- **課題文**
________

将棋界の格付け

将棋プロへの険しい道 奨励会三段リーグがアツイ! – 社会 : 日刊スポーツ

2021年2月5日の発表で緩和された


2021年2月28日11時13分

将棋界の格付け
将棋界の格付け

<深掘りトレンド>

将棋のプロ棋士養成機関「奨励会」の第68回三段リーグが3月6日、最終局を迎える。在籍36人中、2人しかプロ(四段)になれない狭き門。昨年度は西山朋佳三段(25)が14勝4敗ながら、同星の2人よりも順位(大相撲の番付のようなもの)が下のため正式採用に至らず、次点に泣くというドラマもあった。棋士になるには誰もが通らなければならない、半年に1度、定員2人の「プロ採用試験」。その先に名人への道が開けるのだ。【赤塚辰浩】

「将来は名人」。奨励会員は、小学生の頃から全国大会で活躍して、こう呼ばれてきた。自らも将棋界で頂点に立つことを夢見てきた。しかし、プロになるために最後の壁として立ちはだかるのが、三段リーグなのだ。

羽生善治九段(50)や谷川浩司九段(58)の時代は三段昇段後、規定の連勝数や勝敗数を満たせば、四段になれた。しかし「それでは1年に何人ものプロが誕生し、パイの取り合いが激しくなる」との声が出た。半年に2人採用と決められた現行制度は、1987年(昭62)度から始まった。

奨励会三段リーグ昇段者
奨励会三段リーグ昇段者

史上最年少プロ、藤井聡太王位・棋聖(18)は16年9月、在籍1期目に13勝5敗で三段リーグを抜けた。幸運な方だ。中には26歳の誕生日を含むリーグ終了までに四段になれなければ退会という「年齢制限」で夢破れ、去った者もいる。スポーツの世界同様、1つの勝ち星、たった一手がプロ棋士になれるかどうかの明暗を分ける。

________

- **データ抜粋**
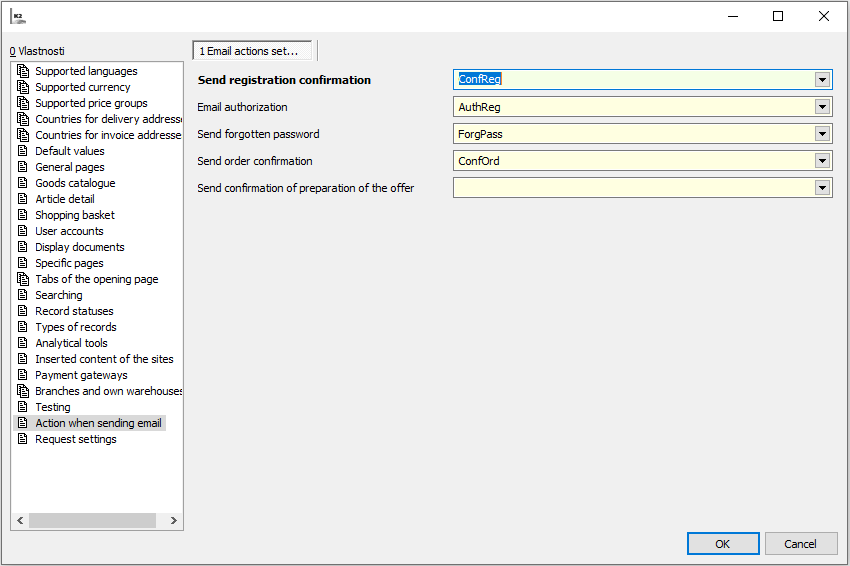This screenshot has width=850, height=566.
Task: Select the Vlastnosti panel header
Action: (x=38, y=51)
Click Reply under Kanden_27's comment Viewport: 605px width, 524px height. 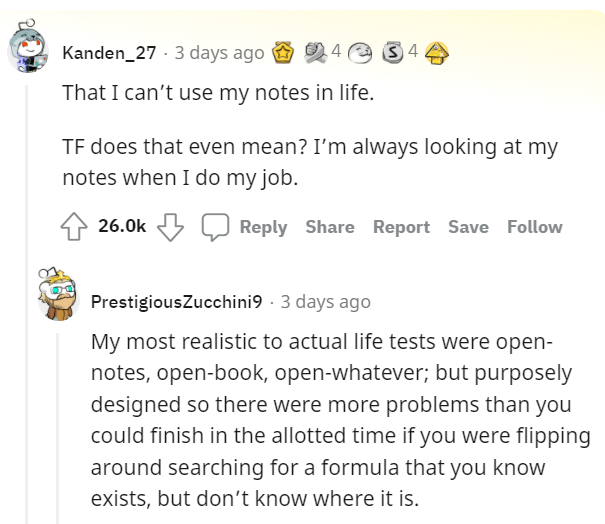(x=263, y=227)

________

- **問題**
A. 奨励会三段リーグの記事から、「将棋のプロ棋士養成機関「奨励」で始まり「かるのが、三段リーグなのだ。」で終わる部分をそのまま返してください。
B. 奨励会三段リーグの記事では、半年に2人採用と決められた現行制度は何年度から始まったか。
C. 奨励会三段リーグの記事の続きを、最後の文の後から書け。

- **演習の解答**
A.
将棋のプロ棋士養成機関「奨励会」の第68回三段リーグが3月6日、最終局を迎える。在籍36人中、2人しかプロ(四段)になれない狭き門。昨年度は西山朋佳三段(25)が14勝4敗ながら、同星の2人よりも順位(大相撲の番付のようなもの)が下のため正式採用に至らず、次点に泣くというドラマもあった。棋士になるには誰もが通らなければならない、半年に1度、定員2人の「プロ採用試験」。その先に名人への道が開けるのだ。【赤塚辰浩】

「将来は名人」。奨励会員は、小学生の頃から全国大会で活躍して、こう呼ばれてきた。自らも将棋界で頂点に立つことを夢見てきた。しかし、プロになるために最後の壁として立ちはだかるのが、三段リーグなのだ。

B. 1987年(昭62)度

C.
96年3月、中座真七段(51)が年齢制限ギリギリで四段になった。最終局に敗れたが、昇段争いをしていた木村一基九段(47)や野月浩貴八段(47)ら3人がそろって敗れ、12勝6敗で昇段した。05年9月には、年齢制限まであと1回だった遠山雄亮(ゆうすけ)六段(41)が昇段を決め、その瞬間に号泣した。

プロ入りを果たし号泣する遠山雄亮現六段。右から2人目は当時の奨励会幹事の中座真現七段、右は同中川大輔現八段(05年9月撮影)
プロ入りを果たし号泣する遠山雄亮現六段。右から2人目は当時の奨励会幹事の中座真現七段、右は同中川大輔現八段(05年9月撮影)

逆に昨年度の西山の場合、同じ14勝4敗でも順位2位の服部慎一郎(21)、同4位の谷合廣紀(27)が昇段した。西山は順位21位と下にいたため、採用見送りとなった。「番付1枚で天国と地獄」と呼ばれる大相撲の世界に似て、三段リーグでも、プロ棋士(四段)になっても、順位が出世を左右するのだ。

将棋界の8大タイトル序列は、最高賞金4400万円とトップで「実」の部分を重視した竜王以下、名人、王位、王座、棋王、叡王、王将、棋聖と続く。一方で、名人を頂点にA級、B級1組、B級2組、C級1組、C級2組と5クラスあるピラミッド型の「順位戦」での格付けもある。在籍クラスが基本給に直結する。同時に、どんなに長い年月をかけても伝統と格式のある名人のタイトルを得ようと、誰もがもがく。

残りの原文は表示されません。